# Show that every matrix of order >1 is the sum of two singular matrices.

Show that every matrix of order >1 is the sum of two singular matrices.

Let
\begin{align*} A= \begin{bmatrix} a_{1,1} & a_{1,2} & \cdots & a_{1,n}\\ a_{2,1} & a_{2,2} & \cdots & a_{2,n}\\ \vdots & \vdots & \vdots & \vdots \\ a_{m,1} & a_{m,2} & \cdots & a_{m,n} \end{bmatrix} \end{align*} and assume that A is of order $>1$.

I think that singular matrices $B,C$ in this problem

\begin{align*} B= \begin{bmatrix} 0 & 0 & \cdots & 0\\ a_{2,1} & a_{2,2} & \cdots & 0\\ \vdots & \vdots & \vdots & \vdots \\ a_{m,1} & a_{m,2} & \cdots & a_{m,n} \end{bmatrix}, \: \: \: C=\begin{bmatrix} a_{1,1} & a_{1,2} & \cdots & a_{1,n}\\ 0 & 0 & \cdots & a_{2,n}\\ \vdots & \vdots & \vdots & \vdots \\ 0 & 0 & \cdots & 0 \end{bmatrix} \end{align*} Then, it satisfies $B+C=A$ and $B,C$ are singular matrices.

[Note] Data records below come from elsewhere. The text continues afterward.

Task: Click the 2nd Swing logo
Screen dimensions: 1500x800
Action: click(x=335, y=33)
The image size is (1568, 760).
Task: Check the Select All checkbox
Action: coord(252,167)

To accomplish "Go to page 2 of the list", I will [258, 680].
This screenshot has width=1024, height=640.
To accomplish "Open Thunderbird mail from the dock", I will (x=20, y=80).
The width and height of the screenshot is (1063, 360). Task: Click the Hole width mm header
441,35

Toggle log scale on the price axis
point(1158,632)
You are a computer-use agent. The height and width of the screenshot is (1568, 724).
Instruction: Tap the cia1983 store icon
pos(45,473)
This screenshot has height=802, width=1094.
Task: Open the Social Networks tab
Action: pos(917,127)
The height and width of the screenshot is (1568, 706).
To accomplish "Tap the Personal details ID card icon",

However, I don't know why A's order $>1$..

Any help is appreciated!!

Thank you!

• A "matrix" of order $1$ is just a real number and the only singular "matrix" with order $1$ is $0$, but $0+0\ne 1$ , so $1$ (for example) does not have the desired representation. – Peter Dec 9 '17 at 13:55
• You got the idea, but your answer is slightly incorrect: $a_{2,2}$ appears in both $B$ and $C$. – Jean-Claude Arbaut Dec 9 '17 at 13:56
• For order greater than $1$, it is enough to replace one row or column by zeros and to subtract this matrix from the given matrix. – Peter Dec 9 '17 at 14:00
• Thank you!! I modify my answer. And, my curiosity about problem's condition is solved. – bluejyellow Dec 9 '17 at 14:02

Note that for order 1 $$det(a)=0 \iff a=0$$
Thus I can only write $0$ as sum of two singular matrices $0+0=0$.